JOAN SULLIVAN saltwire.com @saltwirenetwork Joan Sullivan is editor of Newfoundland Quarterly magazine. She reviews both fiction and non-fiction for The Telegram.

Charis Cotter knows spooky — according to her bio she grew up next to a cemetery — so no wonder there’s an unsettling scrim of ghostliness over this story. At the same time, she knows how to anchor young adult fiction — for example, food is always important (tuna sandwiches, lemonade, oatmeal cookies). And no matter how supernatural happenings get, the story remains character-driven, we don’t lose sight of our heroine amongst the phantoms.

That would be Alice Felicity Greene. She has the perfect summer planned. First, two weeks at a cottage with her mother, Ellie, and her father, Stephen. It’s a rare family time — she’s even gotten out of school early. Following this will be days of swimming, reading library books, and hanging with her besties in the city. She’s imagined it so often it seems real.

But Alice often imagines things so much they seem real.

“The problem is that this kind of thing happens to me all the time. Every day. I always have stories running in my mind, some good, some bad. I try to stop myself when I get started on a bad one, but it’s hard to put on the brakes. I get caught up in it before I realize what’s happening.”

For example, she can’t help picturing some conflict erupting between her parents. And then, “charging happily into the kitchen, bubbling over with that fizzy school’s-over feeling, I ran smack into a big fight.”

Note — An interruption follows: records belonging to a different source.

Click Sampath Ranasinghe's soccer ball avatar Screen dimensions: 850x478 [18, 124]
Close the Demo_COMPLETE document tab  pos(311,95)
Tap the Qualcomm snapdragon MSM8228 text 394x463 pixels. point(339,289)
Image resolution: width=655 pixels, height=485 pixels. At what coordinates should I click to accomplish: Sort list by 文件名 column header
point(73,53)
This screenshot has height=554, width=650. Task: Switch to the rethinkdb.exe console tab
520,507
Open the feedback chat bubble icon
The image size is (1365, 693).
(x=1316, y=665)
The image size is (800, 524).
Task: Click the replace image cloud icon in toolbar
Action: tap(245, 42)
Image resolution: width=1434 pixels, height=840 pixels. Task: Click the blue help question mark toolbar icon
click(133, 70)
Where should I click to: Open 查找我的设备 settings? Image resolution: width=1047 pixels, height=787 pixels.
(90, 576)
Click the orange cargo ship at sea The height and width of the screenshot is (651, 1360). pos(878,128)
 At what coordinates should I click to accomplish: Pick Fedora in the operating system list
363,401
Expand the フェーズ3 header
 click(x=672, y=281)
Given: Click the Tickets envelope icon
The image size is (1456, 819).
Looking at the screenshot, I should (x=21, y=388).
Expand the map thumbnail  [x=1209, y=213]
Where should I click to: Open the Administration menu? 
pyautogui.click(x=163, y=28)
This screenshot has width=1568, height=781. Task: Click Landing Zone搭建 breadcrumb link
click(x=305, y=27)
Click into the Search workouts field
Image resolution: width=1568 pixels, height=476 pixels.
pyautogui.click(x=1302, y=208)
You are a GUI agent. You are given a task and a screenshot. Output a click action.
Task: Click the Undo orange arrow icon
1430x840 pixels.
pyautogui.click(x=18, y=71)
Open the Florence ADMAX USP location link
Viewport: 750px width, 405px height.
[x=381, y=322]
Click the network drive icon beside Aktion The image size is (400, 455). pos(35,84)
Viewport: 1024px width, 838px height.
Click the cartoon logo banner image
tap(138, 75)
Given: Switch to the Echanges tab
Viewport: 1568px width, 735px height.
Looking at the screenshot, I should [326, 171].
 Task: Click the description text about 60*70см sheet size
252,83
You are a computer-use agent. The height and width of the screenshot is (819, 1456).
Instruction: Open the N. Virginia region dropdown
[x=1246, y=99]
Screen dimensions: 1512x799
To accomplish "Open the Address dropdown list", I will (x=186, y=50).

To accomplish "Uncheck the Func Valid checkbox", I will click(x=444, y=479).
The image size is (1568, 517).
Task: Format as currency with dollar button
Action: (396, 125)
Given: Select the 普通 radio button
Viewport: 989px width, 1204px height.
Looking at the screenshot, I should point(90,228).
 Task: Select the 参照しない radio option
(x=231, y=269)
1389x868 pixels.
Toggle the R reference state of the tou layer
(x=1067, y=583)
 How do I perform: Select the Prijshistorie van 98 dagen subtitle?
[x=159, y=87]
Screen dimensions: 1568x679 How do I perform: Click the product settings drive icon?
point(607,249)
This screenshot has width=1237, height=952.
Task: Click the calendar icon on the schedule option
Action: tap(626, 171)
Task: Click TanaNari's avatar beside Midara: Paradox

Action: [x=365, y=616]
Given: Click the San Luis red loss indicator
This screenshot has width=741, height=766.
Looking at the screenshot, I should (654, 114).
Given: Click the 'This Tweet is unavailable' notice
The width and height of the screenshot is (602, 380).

Stephen, an architect, has once again let work overtake family commitments, and he’s just told his wife he’s needed in L.A. And Ellie, a nurse, has had it. She cancels the cottage rental, takes a short-term posting to look after a patient named Mrs. Bishop, and before Alice can start to absorb the upheaval, she and her mom are on a train to Lakewood.

Even before they arrive, there’s more trouble. After several hours travelling, the “train seemed to have picked up speed, swaying from side to side. It gave a sudden lurch, then kept barrelling forward.” Her mother’s reassurances aside, Alice fears there’s going to be a crash, and then comes “a tremendous screech, the train came to a sudden grinding halt, and I slammed forward into the seat in front of me.”

The event is frightening, but it doesn’t appear to be serious. Ellie, though, is concerned that Alice might have a concussion. They need to get settled into their new situation, where Alice can have some rest and quiet.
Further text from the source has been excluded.